The medial meniscus is a fibrocartilage semicircular band that spans the knee joint medially, located between the medial condyle of the femur and the medial condyle of the tibia.


It is also known as the internal semilunar fibrocartilage. 


The medial meniscus has a crescent shape,  while the lateral meniscus is more circular. 


The transverse ligament connects the anterior aspects of both menisci.


It is a common site of injury, especially if the knee is twisted.


The medial meniscus and the medial compartment are more commonly affected than the lateral compartment.


The medial meniscus attaches to the tibia via coronary ligaments.


The medial meniscus anterior end is thin and pointed, and attaches to the anterior intercondyloid fossa of the tibia, in front of the anterior cruciate ligament;


The medial meniscus posterior end is fixed to the posterior intercondyloid fossa of the tibia, between the attachments of the lateral meniscus and the posterior cruciate ligament.


The medial meniscus is fused with the tibial collateral ligament, making it less mobile than the lateral meniscus. 


The meniscus is wider posteriorly than anteriorly, and the anterior crus is considerably thinner than the posterior crus. 


Its greatest displacement is caused by external rotation, while internal rotation relaxes it.


During rotational movement with the knee flexed 90 degrees, the medial meniscus remains relatively fixed while the lateral part of the lateral meniscus is displaced across the tibial condyle below.


The medial meniscus separates the tibia and femur to decrease the contact area between the bones, serves as a shock absorber reducing the peak contact force experienced, and reduces friction between the two bones to allow smooth movement in the knee and distribute load during movement.


An acute injury to the medial meniscus,  frequently is accompanied by  an injury to the ACL (anterior cruciate ligament) or MCL (medial collateral ligament). 
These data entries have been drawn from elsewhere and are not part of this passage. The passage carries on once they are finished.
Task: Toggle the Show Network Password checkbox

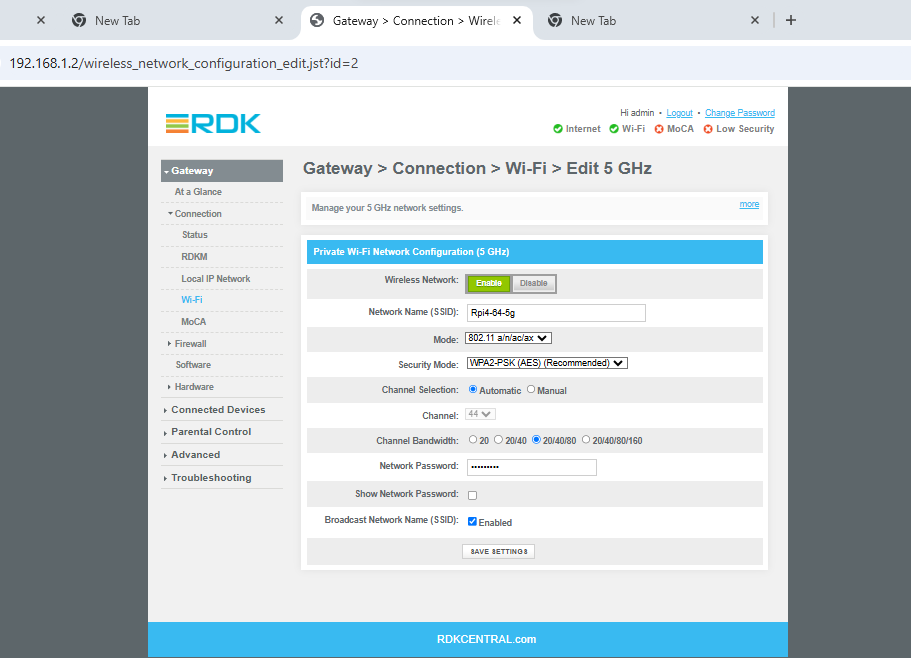Action: coord(472,495)
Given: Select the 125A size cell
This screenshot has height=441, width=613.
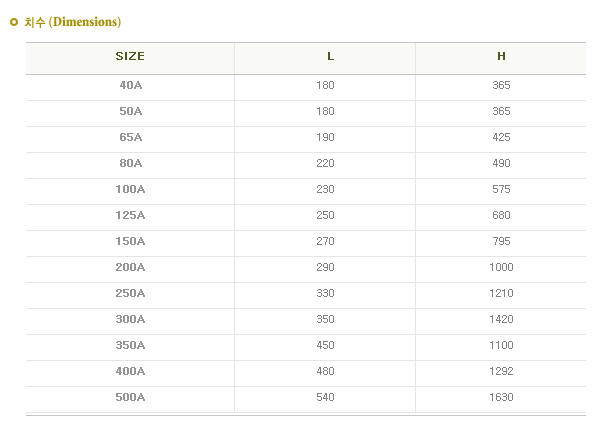Looking at the screenshot, I should (130, 215).
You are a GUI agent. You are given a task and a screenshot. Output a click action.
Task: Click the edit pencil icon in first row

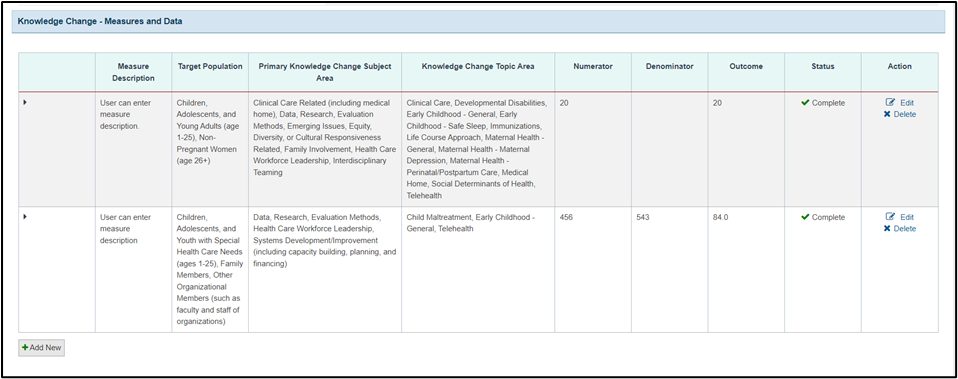click(890, 103)
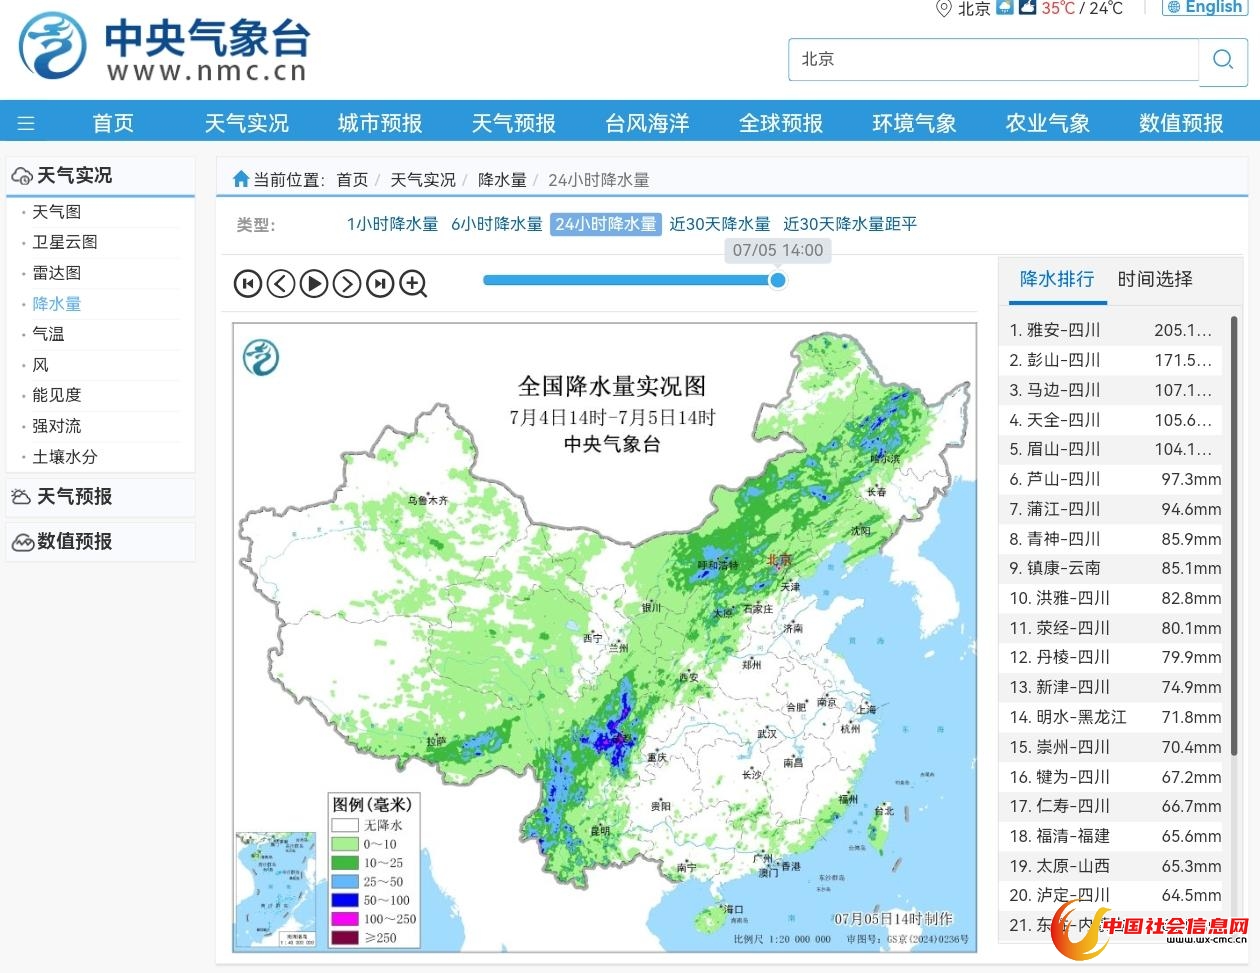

Healing of the medial meniscus is generally not possible unless the patient is very young, <15 years old. 


The  outer third of the meniscus has the best healing potential because of the blood supply.


The outer edge of the meniscus is referred to as the “red zone” because it is highly vascularized, receiving nutrients and support needed for successful recovery.


The inner two thirds of the medial meniscus has a limited blood supply and thus limited healing ability. 


The inner two-thirds of the meniscus are called the “white zone., and is not highly vascularized.


The inner two-thirds of the meniscus receives its nourishment from only the synovial fluid via diffusion.


Large tears to the meniscus may require surgical repair or removal.

If the meniscus has to be removed, there is an increased risk of developing osteoarthritis in the knee later in life.


Meniscus transplant options are available for young patients with  normal knee alignment.


Chronic injury of the median meniscus may occur with osteoarthritis, and is made worse by obesity and high-impact activity. 


Tears are the primary diagnosis for >29% of patients treated with an arthroscopic procedure for osteoarthritis of the knee.